[Dataset entries]
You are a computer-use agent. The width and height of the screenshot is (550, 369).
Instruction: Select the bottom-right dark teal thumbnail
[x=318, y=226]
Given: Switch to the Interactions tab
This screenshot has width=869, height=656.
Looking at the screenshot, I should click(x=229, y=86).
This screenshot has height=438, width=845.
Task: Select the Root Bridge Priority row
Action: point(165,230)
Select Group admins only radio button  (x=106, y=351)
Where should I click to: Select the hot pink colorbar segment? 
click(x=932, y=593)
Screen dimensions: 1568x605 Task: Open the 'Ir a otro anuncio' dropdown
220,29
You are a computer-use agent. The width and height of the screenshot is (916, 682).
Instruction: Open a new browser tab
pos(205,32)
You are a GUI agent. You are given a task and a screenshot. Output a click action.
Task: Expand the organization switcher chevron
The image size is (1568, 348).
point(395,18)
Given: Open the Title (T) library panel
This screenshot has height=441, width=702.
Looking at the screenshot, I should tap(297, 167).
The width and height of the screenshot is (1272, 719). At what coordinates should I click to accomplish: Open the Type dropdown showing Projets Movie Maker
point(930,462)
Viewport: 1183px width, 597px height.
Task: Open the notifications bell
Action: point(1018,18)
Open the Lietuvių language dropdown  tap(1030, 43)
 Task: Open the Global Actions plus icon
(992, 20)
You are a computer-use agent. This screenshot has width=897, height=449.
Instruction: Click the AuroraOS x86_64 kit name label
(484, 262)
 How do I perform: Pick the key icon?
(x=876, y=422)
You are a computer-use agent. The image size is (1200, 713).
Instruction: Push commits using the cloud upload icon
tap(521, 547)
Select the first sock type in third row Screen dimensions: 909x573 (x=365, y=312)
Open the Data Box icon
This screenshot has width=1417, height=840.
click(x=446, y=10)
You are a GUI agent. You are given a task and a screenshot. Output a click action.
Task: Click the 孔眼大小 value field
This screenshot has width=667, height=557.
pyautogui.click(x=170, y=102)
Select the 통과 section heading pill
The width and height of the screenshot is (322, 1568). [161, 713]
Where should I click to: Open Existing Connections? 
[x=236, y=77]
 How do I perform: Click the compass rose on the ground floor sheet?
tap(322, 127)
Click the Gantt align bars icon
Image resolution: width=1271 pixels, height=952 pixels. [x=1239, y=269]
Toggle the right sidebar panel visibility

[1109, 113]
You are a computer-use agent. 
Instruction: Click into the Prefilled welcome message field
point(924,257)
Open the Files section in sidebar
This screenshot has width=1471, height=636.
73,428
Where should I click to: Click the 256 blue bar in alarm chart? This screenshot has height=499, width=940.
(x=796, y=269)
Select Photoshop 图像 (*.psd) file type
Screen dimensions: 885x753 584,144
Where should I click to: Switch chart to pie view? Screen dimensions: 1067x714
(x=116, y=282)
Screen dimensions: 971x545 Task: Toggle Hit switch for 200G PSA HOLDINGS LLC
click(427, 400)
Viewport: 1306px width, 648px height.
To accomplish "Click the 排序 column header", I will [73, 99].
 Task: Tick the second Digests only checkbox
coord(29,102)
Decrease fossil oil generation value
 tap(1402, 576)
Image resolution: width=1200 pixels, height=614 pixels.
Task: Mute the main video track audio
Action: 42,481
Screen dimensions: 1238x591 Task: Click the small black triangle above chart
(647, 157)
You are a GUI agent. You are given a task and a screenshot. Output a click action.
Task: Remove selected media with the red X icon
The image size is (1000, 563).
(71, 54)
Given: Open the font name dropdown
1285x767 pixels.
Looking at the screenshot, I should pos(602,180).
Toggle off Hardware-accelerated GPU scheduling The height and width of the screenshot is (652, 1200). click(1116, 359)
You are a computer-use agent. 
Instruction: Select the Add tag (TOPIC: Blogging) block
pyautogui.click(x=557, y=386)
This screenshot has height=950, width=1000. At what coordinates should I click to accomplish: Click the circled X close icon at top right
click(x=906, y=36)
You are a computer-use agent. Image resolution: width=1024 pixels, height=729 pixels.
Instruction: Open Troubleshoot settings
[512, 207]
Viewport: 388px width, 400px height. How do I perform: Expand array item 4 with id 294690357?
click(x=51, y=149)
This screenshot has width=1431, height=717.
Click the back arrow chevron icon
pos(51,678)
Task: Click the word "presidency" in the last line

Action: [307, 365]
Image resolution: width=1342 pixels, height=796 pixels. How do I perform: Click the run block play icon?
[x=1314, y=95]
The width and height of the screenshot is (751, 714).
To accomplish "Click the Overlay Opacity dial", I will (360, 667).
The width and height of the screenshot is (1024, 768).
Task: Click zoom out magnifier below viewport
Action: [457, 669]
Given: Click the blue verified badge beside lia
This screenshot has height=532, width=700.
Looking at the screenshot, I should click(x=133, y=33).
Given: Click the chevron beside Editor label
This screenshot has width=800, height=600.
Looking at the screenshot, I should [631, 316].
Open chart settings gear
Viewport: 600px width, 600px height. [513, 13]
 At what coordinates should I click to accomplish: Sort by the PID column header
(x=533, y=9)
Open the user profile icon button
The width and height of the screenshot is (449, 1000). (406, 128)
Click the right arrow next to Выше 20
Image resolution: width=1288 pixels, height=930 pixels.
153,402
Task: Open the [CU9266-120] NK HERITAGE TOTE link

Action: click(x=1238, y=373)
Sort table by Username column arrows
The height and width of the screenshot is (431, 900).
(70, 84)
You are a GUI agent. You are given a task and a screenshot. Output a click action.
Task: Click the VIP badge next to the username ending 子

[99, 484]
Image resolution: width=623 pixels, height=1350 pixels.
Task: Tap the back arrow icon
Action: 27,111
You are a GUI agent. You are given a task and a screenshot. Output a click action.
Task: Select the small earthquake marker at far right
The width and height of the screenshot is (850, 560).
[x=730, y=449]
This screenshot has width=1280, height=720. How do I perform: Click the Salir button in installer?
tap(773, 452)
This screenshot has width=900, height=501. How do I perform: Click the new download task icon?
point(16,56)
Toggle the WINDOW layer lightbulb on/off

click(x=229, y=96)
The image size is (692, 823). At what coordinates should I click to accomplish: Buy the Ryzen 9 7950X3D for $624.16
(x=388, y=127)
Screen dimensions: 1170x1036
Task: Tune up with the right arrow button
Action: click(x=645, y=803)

## What you need to do
The answer must be every line from the records above that contains the word "computer", copied out.

## Written answer
You are a computer-use agent. The width and height of the screenshot is (550, 369).
You are a computer-use agent. The width and height of the screenshot is (916, 682).
You are a computer-use agent. This screenshot has width=897, height=449.
You are a computer-use agent. The image size is (1200, 713).
You are a computer-use agent. 
You are a computer-use agent. 
You are a computer-use agent. Image resolution: width=1024 pixels, height=729 pixels.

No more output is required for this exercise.